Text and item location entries
-- BEGIN --

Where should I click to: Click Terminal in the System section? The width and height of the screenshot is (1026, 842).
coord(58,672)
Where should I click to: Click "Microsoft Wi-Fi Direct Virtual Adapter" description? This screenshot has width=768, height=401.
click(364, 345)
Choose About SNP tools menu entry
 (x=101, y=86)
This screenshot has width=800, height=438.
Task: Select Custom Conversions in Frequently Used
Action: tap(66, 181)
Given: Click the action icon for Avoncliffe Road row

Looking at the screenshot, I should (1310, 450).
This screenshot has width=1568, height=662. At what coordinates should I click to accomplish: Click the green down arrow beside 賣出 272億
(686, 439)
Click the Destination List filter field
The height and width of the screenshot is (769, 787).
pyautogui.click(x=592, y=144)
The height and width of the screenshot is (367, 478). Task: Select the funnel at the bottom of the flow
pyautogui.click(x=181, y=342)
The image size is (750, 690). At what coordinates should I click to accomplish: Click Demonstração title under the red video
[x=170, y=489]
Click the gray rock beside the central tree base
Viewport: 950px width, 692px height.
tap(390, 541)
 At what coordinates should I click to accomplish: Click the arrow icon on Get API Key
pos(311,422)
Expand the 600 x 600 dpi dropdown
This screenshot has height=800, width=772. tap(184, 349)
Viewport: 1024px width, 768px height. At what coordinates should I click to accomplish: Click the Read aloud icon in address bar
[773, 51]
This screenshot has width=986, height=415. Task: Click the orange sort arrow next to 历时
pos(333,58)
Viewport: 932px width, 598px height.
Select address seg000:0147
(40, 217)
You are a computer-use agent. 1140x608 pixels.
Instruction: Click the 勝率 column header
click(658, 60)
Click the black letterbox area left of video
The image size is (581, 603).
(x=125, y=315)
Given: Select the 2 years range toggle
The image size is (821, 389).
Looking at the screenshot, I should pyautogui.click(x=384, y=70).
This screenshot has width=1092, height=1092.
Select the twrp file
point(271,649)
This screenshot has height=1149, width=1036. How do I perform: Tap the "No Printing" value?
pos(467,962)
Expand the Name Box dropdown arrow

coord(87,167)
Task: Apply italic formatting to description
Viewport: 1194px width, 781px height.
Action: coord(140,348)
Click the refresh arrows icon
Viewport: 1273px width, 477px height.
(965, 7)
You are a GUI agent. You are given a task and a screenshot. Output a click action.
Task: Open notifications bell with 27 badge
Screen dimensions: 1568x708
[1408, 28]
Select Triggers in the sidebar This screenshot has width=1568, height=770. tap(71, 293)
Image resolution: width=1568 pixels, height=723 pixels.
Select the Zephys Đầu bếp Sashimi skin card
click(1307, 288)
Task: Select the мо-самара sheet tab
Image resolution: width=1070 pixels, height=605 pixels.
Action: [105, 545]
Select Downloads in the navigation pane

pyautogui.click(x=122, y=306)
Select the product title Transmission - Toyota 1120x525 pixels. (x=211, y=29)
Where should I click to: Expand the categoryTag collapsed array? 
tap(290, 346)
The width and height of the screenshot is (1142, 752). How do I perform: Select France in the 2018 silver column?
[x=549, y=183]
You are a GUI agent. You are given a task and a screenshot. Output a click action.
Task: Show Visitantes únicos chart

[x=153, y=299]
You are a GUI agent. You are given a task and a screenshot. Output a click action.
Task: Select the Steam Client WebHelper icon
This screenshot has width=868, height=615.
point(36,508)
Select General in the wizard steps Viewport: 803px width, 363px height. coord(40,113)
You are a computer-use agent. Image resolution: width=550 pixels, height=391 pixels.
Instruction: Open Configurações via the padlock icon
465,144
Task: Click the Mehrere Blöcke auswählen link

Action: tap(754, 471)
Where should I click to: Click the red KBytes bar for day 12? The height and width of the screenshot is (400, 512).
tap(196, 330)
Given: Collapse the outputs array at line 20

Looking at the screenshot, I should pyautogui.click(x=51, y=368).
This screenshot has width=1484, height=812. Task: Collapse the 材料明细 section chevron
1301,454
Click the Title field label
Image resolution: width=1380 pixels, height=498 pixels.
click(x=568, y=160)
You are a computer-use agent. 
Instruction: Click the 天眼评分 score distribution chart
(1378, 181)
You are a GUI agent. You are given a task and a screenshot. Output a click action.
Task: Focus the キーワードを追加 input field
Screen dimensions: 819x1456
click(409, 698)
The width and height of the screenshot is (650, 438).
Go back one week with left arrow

-- END --

- What to do -
Copy out every one of the rows above word for word.

- Response for this exercise -
Where should I click to: Click Terminal in the System section? The width and height of the screenshot is (1026, 842).
coord(58,672)
Where should I click to: Click "Microsoft Wi-Fi Direct Virtual Adapter" description? This screenshot has width=768, height=401.
click(364, 345)
Choose About SNP tools menu entry
 (x=101, y=86)
This screenshot has width=800, height=438.
Task: Select Custom Conversions in Frequently Used
Action: tap(66, 181)
Given: Click the action icon for Avoncliffe Road row

Looking at the screenshot, I should (1310, 450).
This screenshot has width=1568, height=662. At what coordinates should I click to accomplish: Click the green down arrow beside 賣出 272億
(686, 439)
Click the Destination List filter field
The height and width of the screenshot is (769, 787).
pyautogui.click(x=592, y=144)
The height and width of the screenshot is (367, 478). Task: Select the funnel at the bottom of the flow
pyautogui.click(x=181, y=342)
The image size is (750, 690). At what coordinates should I click to accomplish: Click Demonstração title under the red video
[x=170, y=489]
Click the gray rock beside the central tree base
Viewport: 950px width, 692px height.
tap(390, 541)
 At what coordinates should I click to accomplish: Click the arrow icon on Get API Key
pos(311,422)
Expand the 600 x 600 dpi dropdown
This screenshot has height=800, width=772. tap(184, 349)
Viewport: 1024px width, 768px height. At what coordinates should I click to accomplish: Click the Read aloud icon in address bar
[773, 51]
This screenshot has width=986, height=415. Task: Click the orange sort arrow next to 历时
pos(333,58)
Viewport: 932px width, 598px height.
Select address seg000:0147
(40, 217)
You are a computer-use agent. 1140x608 pixels.
Instruction: Click the 勝率 column header
click(658, 60)
Click the black letterbox area left of video
The image size is (581, 603).
(x=125, y=315)
Given: Select the 2 years range toggle
The image size is (821, 389).
Looking at the screenshot, I should pyautogui.click(x=384, y=70).
This screenshot has width=1092, height=1092.
Select the twrp file
point(271,649)
This screenshot has height=1149, width=1036. How do I perform: Tap the "No Printing" value?
pos(467,962)
Expand the Name Box dropdown arrow

coord(87,167)
Task: Apply italic formatting to description
Viewport: 1194px width, 781px height.
Action: coord(140,348)
Click the refresh arrows icon
Viewport: 1273px width, 477px height.
(965, 7)
You are a GUI agent. You are given a task and a screenshot. Output a click action.
Task: Open notifications bell with 27 badge
Screen dimensions: 1568x708
[1408, 28]
Select Triggers in the sidebar This screenshot has width=1568, height=770. tap(71, 293)
Image resolution: width=1568 pixels, height=723 pixels.
Select the Zephys Đầu bếp Sashimi skin card
click(1307, 288)
Task: Select the мо-самара sheet tab
Image resolution: width=1070 pixels, height=605 pixels.
Action: [105, 545]
Select Downloads in the navigation pane

pyautogui.click(x=122, y=306)
Select the product title Transmission - Toyota 1120x525 pixels. (x=211, y=29)
Where should I click to: Expand the categoryTag collapsed array? 
tap(290, 346)
The width and height of the screenshot is (1142, 752). How do I perform: Select France in the 2018 silver column?
[x=549, y=183]
You are a GUI agent. You are given a task and a screenshot. Output a click action.
Task: Show Visitantes únicos chart

[x=153, y=299]
You are a GUI agent. You are given a task and a screenshot. Output a click action.
Task: Select the Steam Client WebHelper icon
This screenshot has width=868, height=615.
point(36,508)
Select General in the wizard steps Viewport: 803px width, 363px height. coord(40,113)
You are a computer-use agent. Image resolution: width=550 pixels, height=391 pixels.
Instruction: Open Configurações via the padlock icon
465,144
Task: Click the Mehrere Blöcke auswählen link

Action: tap(754, 471)
Where should I click to: Click the red KBytes bar for day 12? The height and width of the screenshot is (400, 512).
tap(196, 330)
Given: Collapse the outputs array at line 20

Looking at the screenshot, I should pyautogui.click(x=51, y=368).
This screenshot has width=1484, height=812. Task: Collapse the 材料明细 section chevron
1301,454
Click the Title field label
Image resolution: width=1380 pixels, height=498 pixels.
click(x=568, y=160)
You are a computer-use agent. 
Instruction: Click the 天眼评分 score distribution chart
(1378, 181)
You are a GUI agent. You are given a task and a screenshot. Output a click action.
Task: Focus the キーワードを追加 input field
Screen dimensions: 819x1456
click(409, 698)
The width and height of the screenshot is (650, 438).
Go back one week with left arrow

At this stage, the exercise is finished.